1870 and 1840 are both levels with strong enough support to delay the market falling and should see a sideways action attempt while investors decide whether to sell or buy. So far 1870 has held the market up better than any of the other support levels aside from 2000 which held the market up for months before the collapse in August.

The other two support levels are 1775 and 1750. I have explained that these two are critical support for the present bull market. While 1775 is important it is 1750 that is the bottom line.

A break of 1750 would mark a severe correction of 384.72 points or 18% from the all-time high of 2134.72.  This would be the biggest correction since April 2012. A pull-back of that size would definitely stun investors and bring to question whether the bull market is finished.

Momentum: For momentum I use a 10 period when studying market direction. Momentum is positive and rising.

MACD Histogram: For MACD Histogram, I am using the Fast Points set at 13, Slow Points at 26 and Smoothing at 9. MACD (Moving Averages Convergence / Divergence) issued a buy signal on Friday Oct 2. That signal has lost strength and although the signal lines look like they are rising, which they are, the strength of the signals is weakening as readings are pointing more sideways than up for the overall direction of the S&P.

Ultimate Oscillator: The Ultimate Oscillator settings are: Period 1 is 5, Period 2 is 10, Period 3 is 15, Factor 1 is 4, Factor 2 is 2 and Factor 3 is 1. These are not the default settings but are the settings I use with the S&P 500 chart set for 1 to 3 months. The Ultimate Oscillator is positive and moving sideways. It is very overbought.

Rate of Change: Rate Of Change is set for a 21 period. The rate of change signal is positive but is now at a reading of 9.78 which almost always signals a reverse day coming up. This is too high a signal for the market to keep advancing. There almost always is a pullback of some kind when the signal is this high.

Slow Stochastic: For the Slow Stochastic I use the K period of 14 and D period of 3. The Slow Stochastic tries to predict the market direction further out than just one day. The Slow Stochastic is pointing down for stocks and is still overbought.

Fast Stochastic: For the Fast Stochastic I use the K period of 20 and D period of 5. These are not default settings but settings I set for the 1 to 3 month S&P 500 chart when it is set for daily. The Fast Stochastic is also pointing down for stocks and it too is very overbought.

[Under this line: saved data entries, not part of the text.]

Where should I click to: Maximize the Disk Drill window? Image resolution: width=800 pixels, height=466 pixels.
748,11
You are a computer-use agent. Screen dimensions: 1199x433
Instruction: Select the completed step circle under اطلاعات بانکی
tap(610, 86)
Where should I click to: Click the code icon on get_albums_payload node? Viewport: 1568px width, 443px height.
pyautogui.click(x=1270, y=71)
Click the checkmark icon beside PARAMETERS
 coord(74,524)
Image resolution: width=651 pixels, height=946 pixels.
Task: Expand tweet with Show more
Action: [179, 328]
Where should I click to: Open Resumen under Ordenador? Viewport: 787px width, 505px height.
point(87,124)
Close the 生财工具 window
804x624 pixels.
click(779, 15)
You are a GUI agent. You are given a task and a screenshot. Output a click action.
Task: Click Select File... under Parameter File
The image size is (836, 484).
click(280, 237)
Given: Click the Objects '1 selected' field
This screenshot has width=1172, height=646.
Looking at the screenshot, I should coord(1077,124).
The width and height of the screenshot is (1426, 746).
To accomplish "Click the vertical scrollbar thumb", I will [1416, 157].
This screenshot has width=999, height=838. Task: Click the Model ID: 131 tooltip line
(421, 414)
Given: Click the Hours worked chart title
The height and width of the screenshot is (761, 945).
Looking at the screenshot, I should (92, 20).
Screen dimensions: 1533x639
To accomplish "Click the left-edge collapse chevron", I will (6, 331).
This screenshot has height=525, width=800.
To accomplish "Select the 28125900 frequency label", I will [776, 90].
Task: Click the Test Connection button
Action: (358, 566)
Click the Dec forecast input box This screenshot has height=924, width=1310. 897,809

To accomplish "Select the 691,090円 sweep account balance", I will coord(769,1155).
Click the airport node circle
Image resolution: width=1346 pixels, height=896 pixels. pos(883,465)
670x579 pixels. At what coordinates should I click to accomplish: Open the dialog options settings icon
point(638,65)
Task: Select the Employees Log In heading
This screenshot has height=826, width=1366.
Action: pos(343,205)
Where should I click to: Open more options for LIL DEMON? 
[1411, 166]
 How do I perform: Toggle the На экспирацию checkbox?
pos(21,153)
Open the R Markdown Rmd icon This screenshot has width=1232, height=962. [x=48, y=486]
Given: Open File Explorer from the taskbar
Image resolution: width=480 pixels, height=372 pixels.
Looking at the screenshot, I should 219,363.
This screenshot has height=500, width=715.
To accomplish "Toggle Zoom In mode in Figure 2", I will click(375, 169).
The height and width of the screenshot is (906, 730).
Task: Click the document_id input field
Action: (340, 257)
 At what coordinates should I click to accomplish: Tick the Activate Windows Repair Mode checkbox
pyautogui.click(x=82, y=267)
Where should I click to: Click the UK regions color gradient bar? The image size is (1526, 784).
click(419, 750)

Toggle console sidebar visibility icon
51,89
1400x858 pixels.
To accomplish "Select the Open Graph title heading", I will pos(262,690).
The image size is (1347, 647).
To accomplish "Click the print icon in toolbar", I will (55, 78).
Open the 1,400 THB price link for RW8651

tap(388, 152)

Market Direction Outlook for Oct 28 2015

The market remains very overbought despite the past two days of lower movements. The technical indicators are becoming split with 2 signaling lower for stocks, 4 signaling very overbought and 3 showing signals that are usually followed by a move lower.

The earnings from Apple at first jumped the stock in the after hours but then turned lower. As well Wednesday afternoon at 2:00 PM we get more Fed minutes on interest rates and often these have been known to create higher volatility.  Almost everyone has determined that the Fed will not raise rates this year and while it might appear obvious to us that rates should not increase, any move now by the Fed to raise rates would stun the market. In other words a rate increase in 2015 is not “baked into stocks”.

Watch for the market to move lower in the morning as Apple Stock and now terrible results from Twitter should keep the market indecisive and nervous. I am then looking for the market to  stall into the lunch hour. Then I am expecting the Fed decision to either jump start the rally again or push stocks lower. I am on the side of a jump-start but you never know with the Fed. So for Wednesday we have a “mixed bag” as we are Back To The Fed.